▶ **FRAGMENTO APORTADO**
▬▬▬▬▬▬▬▬▬▬

También se muestra muy honesto Miguel Ríos confesando que no todo el monte fue orégano, que hubo en su trayectoria pasos en falso y estrepitosos tropezones. Le honra asimismo la continua alusión a los músicos que le escoltaron desde la sombra: algún malpensado creerá que lo hace porque cada nombre citado en un libro es un potencial ejemplar vendido, pero en un panorama musical en el que Madonna esconde a sus intérpretes detrás de un biombo para que no disputen la atención al cuerpo de baile, es de muy bien nacido acordarse de los guitarristas, bajistas y bateristas que han puesto su grano de arena para que uno acabe siendo quien es.

Claro que el libro tiene también pasajes que harán levantar alguna que otra ceja. El autor arremete con todo derecho contra la piratería –y contra los políticos que fueron enormemente laxos a la hora de combatirla–, y alguna colleja le caen también a los promotores sin escrúpulos. En cambio, se muestra bastante indulgente con el tinglado discográfico, esa cueva de Ali Babá cuyo hundimiento casi nadie ha llorado, o con la Sgae, que prácticamente no se menciona, pues Teddy Bautista asoma apenas como músico de Los Canarios y acreditado experto en amplificación, y no como el bandido recaudador que dicen que fue. Oportunidad perdida, porque solo desde una necesaria autocrítica en el seno del ‘music business’ se podrá afrontar con determinación el dificilísimo futuro del sector. Miguel Ríos se ha retirado ya de los escenarios, pero su experiencia y su conocimiento serían sin duda muy valiosos para aportar ideas al respecto.

Otra cosa que hubiera convenido explicar mejor es el progresivo desmantelamiento de los circuitos privados a partir de los 80, cuando ayuntamientos dispuestos a entramparse hasta el delirio asumieron el papel de contratadores y los cachés se dispararon.

▬▬▬▬▬▬▬▬▬▬

▶ **MATERIAL APORTADO**
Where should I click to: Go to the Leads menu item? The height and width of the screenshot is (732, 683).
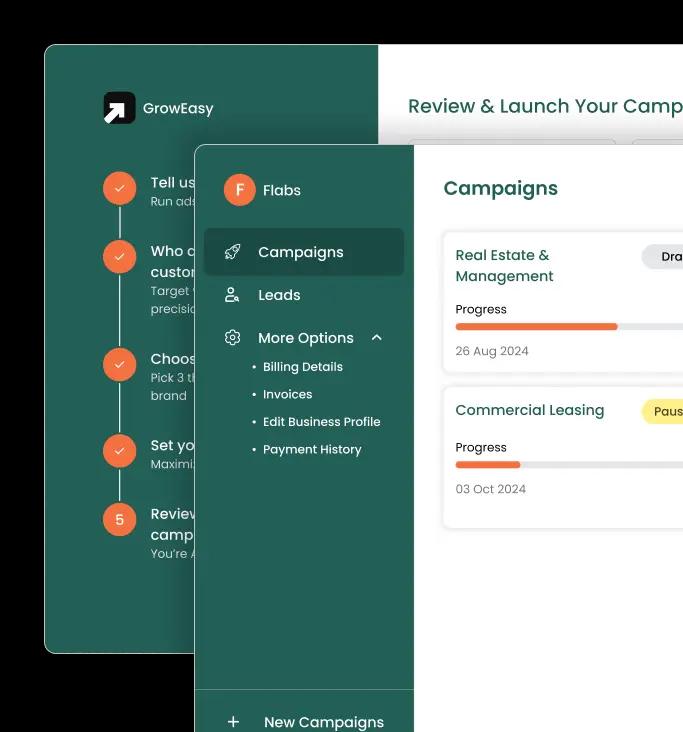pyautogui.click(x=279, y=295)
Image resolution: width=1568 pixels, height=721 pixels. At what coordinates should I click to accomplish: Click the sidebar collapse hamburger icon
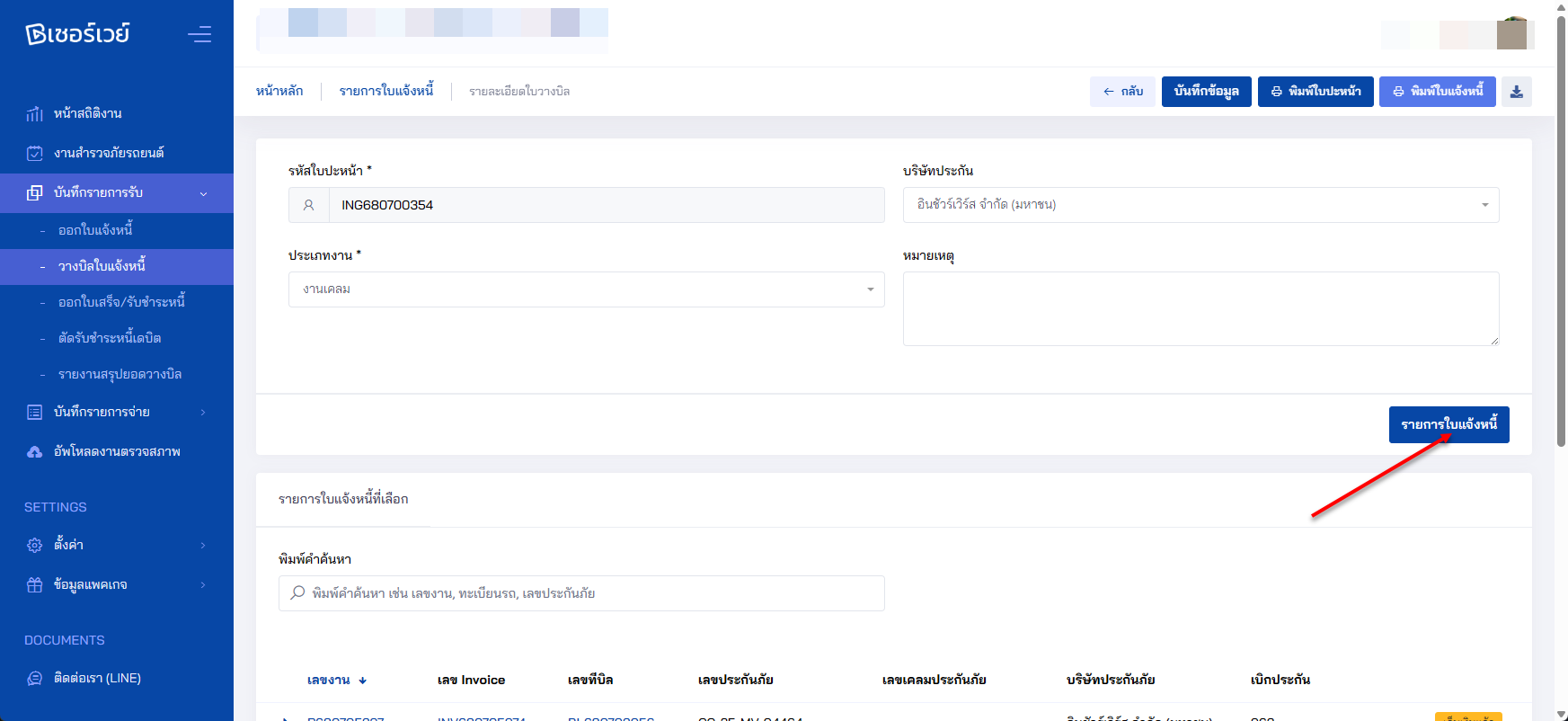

▬▬▬▬▬▬▬▬▬▬

▶ **TAREA PENDIENTE**
Continúa, por favor, la reseña del libro de Miguel Ríos a partir de su última oración.

▶ **RESULTADO OBTENIDO**
Esa otra burbuja parece una suerte de tabú en el ámbito musical, y sin embargo ayuda a explicar muy bien por qué, tras la resaca del 92 y hasta hoy, la música en directo en España sería lo más parecido al paisaje después de una batalla, con sus colinas regadas de cadáveres y sus apretados festivales humeando en el horizonte. Por lo demás, entre estas Cosas que siempre quise contarte encontramos los coqueteos con las drogas, los revolcones con las groupies, la progresiva toma de conciencia política y las pequeñas historias con compañeros de profesión como Joan Manuel Serrat, Joaquín Sabina, Antonio Vega o Enrique Morente.

Vuelvo sobre esa foto en la que aparezco con pelo y unos abdominales como tabletas de chocolate, y ese sonriente Miguel Ríos en evidente buena forma. ¿En qué momento el astro dejó de ser el asombro de la masa y pasó a ser considerado un fenómeno pasado de rosca, un carroza? (Y sí, soy consciente de lo carroza que suena hoy la expresión “carroza”). Tengo dos explicaciones posibles: una es la connatural ingratitud del español, su facilidad para arrojar al cubo de la basura a aquello que apenas ayer veneraba, el mezquino placer que sentimos viendo caer las estatuas de nuestros héroes.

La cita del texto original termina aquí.